**TEXTO PROPORCIONADO**:
#####

El desastre financiero de la Municipalidad de Valparaíso

18 de Abril 2021 Columnas

Aunque el título de esta columna podría calzar con las noticias que hemos conocido esta semana respecto  al déficit de la Municipalidad de Valparaíso, corresponde, en realidad, a una obra que publicó el destacado periodista del diario La Unión de Valparaíso, Roberto Hernández Cornejo, hace casi ochenta años, que se me vino a la cabeza a raíz de estas últimas noticias.

Aquí se reunían una serie de artículos en los que hacía un examen de la situación financiera de la comuna bajo la administración del alcalde Abelardo Contreras durante los años 1940 y 1943.

Decía Hernández: “Quien gasta, no en relación a sus entradas propias, sino excediéndose por sistema al nivel de los medios económicos disponibles, quien dedica fastuosamente la totalidad de sus entradas a satisfacer sus compromisos que son un lujo, en tanto que deja pendiente los gastos más esenciales y urgentes; quien, en suma, no hace un prorrateo inteligente de los fondos que dispone para una administración que debe atender los subsidios del vecindario, marcha a paso rápido a un quebranto irreparable”.

El problema, explicaba este autor, era que la Municipalidad de ese entonces tenía un cálculo de entradas por veinte millones, “en tanto que el solo capítulo de los sueldos y jornales de la Municipalidad sumaba ya otros veinte millones!”. Se trata de cifras irrisorias en comparación con lo que nos toca ver hoy, pero que dan cuenta de desorden, deudas y problemas en el puerto, en lo que pareciera ser una constante: “A la verdad, las soluciones del señor Alcalde, nunca se enderezaron al justo equilibrio de los gastos con las entradas”.

El periodista acusaba a Contreras de ocupar las contribuciones para: “el pago de un personal fantástico, reclutado no para satisfacer las necesidades verdaderas sino para servir a la clientela política y electoral de los que tienen la sartén por el mango”.

Las soluciones, en tanto, apuntaban a hacer de esta ciudad, un lugar atractivo, sin la carga tributaria que ahogaba a los vecinos y a las empresas: “El punto primario de toda defensa bien orientada de Valparaíso debería consistir en ofrecer las mayores facilidades para la población, por el menor costo de vida y la economía en los principales servicios administrativos y demás”.

#####

**INFORMACIÓN MOSTRADA**:
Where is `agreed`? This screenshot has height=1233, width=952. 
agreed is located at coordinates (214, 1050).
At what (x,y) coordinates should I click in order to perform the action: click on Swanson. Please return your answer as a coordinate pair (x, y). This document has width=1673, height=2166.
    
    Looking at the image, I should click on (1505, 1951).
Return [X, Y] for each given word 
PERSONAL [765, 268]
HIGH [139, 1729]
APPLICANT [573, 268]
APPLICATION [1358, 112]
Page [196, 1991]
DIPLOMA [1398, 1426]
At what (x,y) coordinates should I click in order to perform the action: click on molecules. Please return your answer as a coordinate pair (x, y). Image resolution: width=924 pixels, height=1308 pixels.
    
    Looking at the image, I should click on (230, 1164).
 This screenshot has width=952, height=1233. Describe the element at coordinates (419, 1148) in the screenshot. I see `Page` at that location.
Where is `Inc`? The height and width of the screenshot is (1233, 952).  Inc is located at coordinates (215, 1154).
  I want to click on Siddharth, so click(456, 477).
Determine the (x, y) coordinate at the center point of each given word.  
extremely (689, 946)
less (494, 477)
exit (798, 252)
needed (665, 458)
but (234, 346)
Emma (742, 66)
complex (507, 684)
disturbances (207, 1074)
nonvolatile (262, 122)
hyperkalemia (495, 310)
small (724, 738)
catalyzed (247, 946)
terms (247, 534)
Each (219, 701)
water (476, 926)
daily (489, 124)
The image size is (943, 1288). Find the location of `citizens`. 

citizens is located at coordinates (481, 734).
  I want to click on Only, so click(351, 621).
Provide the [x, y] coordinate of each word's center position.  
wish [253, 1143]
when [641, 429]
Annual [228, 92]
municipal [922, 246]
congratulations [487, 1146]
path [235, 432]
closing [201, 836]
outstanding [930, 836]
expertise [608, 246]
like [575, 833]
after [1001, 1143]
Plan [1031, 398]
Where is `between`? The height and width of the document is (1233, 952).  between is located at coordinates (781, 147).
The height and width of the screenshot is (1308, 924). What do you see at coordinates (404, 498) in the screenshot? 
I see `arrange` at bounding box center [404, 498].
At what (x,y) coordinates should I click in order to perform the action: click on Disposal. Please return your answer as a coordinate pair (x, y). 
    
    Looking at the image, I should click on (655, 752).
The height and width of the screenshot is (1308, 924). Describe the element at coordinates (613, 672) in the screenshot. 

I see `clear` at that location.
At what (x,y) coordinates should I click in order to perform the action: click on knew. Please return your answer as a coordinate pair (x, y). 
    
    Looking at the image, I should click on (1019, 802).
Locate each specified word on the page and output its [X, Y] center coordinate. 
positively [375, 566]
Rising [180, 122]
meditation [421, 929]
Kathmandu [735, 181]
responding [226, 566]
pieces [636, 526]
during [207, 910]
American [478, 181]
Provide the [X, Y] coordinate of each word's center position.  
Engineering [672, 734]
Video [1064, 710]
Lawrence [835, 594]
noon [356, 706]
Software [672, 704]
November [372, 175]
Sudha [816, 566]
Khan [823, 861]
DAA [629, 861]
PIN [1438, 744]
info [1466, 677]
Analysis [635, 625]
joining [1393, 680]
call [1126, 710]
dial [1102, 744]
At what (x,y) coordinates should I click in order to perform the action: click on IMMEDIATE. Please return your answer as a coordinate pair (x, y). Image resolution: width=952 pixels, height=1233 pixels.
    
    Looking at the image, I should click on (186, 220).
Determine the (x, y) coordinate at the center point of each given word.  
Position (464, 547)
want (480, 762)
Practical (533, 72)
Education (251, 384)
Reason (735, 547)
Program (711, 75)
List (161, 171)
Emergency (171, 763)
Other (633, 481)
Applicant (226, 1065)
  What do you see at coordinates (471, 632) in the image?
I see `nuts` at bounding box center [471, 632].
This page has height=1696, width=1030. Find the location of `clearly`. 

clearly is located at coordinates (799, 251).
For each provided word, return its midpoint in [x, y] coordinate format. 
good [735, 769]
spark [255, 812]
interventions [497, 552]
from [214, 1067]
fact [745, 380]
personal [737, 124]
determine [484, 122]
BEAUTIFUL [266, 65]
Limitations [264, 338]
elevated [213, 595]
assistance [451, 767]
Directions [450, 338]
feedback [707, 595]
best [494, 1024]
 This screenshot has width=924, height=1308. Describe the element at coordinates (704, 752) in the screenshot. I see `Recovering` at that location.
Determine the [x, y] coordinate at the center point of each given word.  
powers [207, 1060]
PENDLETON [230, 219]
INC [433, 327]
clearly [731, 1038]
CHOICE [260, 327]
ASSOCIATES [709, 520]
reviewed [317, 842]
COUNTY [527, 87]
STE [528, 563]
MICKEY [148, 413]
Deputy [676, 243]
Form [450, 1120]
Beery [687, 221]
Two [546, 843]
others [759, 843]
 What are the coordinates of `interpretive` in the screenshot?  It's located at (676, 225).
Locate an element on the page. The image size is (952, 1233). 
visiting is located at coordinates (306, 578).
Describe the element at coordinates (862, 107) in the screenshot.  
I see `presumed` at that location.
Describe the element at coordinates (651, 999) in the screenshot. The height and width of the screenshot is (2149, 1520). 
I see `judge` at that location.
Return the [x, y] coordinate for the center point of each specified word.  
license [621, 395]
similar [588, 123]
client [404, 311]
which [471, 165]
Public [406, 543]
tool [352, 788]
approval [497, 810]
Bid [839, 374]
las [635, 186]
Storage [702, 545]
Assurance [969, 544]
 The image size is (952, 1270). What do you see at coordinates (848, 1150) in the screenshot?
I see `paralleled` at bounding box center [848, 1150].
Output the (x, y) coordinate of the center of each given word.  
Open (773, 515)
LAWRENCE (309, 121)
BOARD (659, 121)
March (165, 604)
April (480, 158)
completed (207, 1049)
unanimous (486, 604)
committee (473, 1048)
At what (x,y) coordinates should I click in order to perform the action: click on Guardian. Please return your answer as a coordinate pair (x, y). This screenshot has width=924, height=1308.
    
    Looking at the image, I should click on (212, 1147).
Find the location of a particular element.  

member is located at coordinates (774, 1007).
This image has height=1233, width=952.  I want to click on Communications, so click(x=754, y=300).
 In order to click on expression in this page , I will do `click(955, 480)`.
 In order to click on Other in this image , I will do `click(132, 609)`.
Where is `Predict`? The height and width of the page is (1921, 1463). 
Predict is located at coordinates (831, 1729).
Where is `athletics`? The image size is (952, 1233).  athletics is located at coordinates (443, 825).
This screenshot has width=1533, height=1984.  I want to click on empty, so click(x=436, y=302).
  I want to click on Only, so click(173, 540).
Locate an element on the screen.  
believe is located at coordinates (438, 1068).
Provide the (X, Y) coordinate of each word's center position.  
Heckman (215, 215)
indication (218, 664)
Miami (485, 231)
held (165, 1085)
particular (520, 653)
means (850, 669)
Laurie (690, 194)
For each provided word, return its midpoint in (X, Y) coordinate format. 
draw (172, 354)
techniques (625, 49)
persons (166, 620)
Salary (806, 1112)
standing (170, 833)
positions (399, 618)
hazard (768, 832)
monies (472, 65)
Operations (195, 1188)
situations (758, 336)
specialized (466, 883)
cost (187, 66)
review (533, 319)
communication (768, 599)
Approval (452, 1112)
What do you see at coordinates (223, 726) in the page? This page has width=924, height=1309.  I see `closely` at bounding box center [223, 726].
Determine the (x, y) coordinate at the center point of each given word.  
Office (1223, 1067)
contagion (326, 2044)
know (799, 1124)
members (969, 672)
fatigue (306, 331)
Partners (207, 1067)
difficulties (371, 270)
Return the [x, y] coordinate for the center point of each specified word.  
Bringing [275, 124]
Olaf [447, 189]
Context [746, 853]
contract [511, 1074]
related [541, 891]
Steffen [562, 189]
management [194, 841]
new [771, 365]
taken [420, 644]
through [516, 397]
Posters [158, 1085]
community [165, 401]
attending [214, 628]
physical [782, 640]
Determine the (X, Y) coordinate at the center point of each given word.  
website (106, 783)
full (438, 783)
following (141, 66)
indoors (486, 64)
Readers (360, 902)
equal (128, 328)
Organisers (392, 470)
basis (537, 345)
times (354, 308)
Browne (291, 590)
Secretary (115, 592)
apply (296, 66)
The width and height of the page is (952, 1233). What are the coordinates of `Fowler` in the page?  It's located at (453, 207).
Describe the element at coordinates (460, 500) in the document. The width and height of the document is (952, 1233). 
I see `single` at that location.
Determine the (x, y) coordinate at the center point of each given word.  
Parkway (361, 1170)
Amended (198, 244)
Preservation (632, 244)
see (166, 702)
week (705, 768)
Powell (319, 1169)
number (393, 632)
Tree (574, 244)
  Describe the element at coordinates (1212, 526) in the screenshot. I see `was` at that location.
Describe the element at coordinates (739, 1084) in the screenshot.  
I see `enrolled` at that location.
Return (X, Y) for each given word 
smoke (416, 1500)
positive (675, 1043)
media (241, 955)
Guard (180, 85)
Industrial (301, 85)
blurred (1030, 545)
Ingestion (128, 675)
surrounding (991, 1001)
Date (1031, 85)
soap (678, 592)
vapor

#####

**REQUISITOS DEL EJERCICIO**:
- A) Extraiga del texto sobre las finanzas de la Municipalidad de Valparaíso el fragmento comprendido entre "Aunque el título" y "1940 y 1943.", ambos incluidos.
- B) Prosiga el texto sobre las finanzas de la Municipalidad de Valparaíso a partir de su última oración.

**RESPUESTAS DEL EJERCICIO**:
- A)
Aunque el título de esta columna podría calzar con las noticias que hemos conocido esta semana respecto  al déficit de la Municipalidad de Valparaíso, corresponde, en realidad, a una obra que publicó el destacado periodista del diario La Unión de Valparaíso, Roberto Hernández Cornejo, hace casi ochenta años, que se me vino a la cabeza a raíz de estas últimas noticias.

Aquí se reunían una serie de artículos en los que hacía un examen de la situación financiera de la comuna bajo la administración del alcalde Abelardo Contreras durante los años 1940 y 1943.

- B)
Aunque el título de la obra de Hernández era el principal tema del libro, hay otras historias que se cuelan y que le dan a esta publicación un carácter más ameno y fresco, en comparación con la larga lista de antecedentes relacionados con los problemas financieros de la Municipalidad de Valparaíso.

Uno de ellos, la pelea entre un regidor socialista y el alcalde que terminó con el primero lanzando un cenicero de metal y un libro al segundo, con mala suerte de un tercero que, sin tener arte ni parte, recibió el libro en su calva reluciente. A la pelea se agregaron una serie de injurias del concejal a la máxima autoridad edilicia a quien acusó de ser un “amparador de ladrones”. Hernández desarrolla, en torno a este enfrentamiento, una serie de digresiones que van desde el tamaño del libro que se lanzó hasta qué se entiende por ladrón, tomando en cuenta de que se trataba de una apellido común en España y que la misma Municipalidad tenía, entre sus regidores, a un Ladrón, pero de Guevara.

Otro de los capítulos está dedicado a la fundación de Valparaíso o, mejor dicho, la no fundación del puerto, pese al intento forzado de algunos por fijar una fecha.

Asimismo dedica unas páginas a la historia de la estatua del palacio de justicia que, para curiosidad de muchos, figura sin los ojos vendados. El mito dice que había sido donada por un litigante molesto en respuesta a una sentencia que consideró injusta. También se decía que había sido traída luego de la ocupación de Lima. Sin embargo, Hernández despeja la leyenda relatando que la estatua fue inaugurada bajo la intendencia de Francisco Echaurren Huidobro, el 20 de agosto de 1876, tres años antes de la guerra. Se trata de una copia fundida de la diosa Themis que se distinguió por su amor a la justicia y que, entre sus virtudes, tenía el don de ver el futuro, por lo que necesitaba tener la vista despejada.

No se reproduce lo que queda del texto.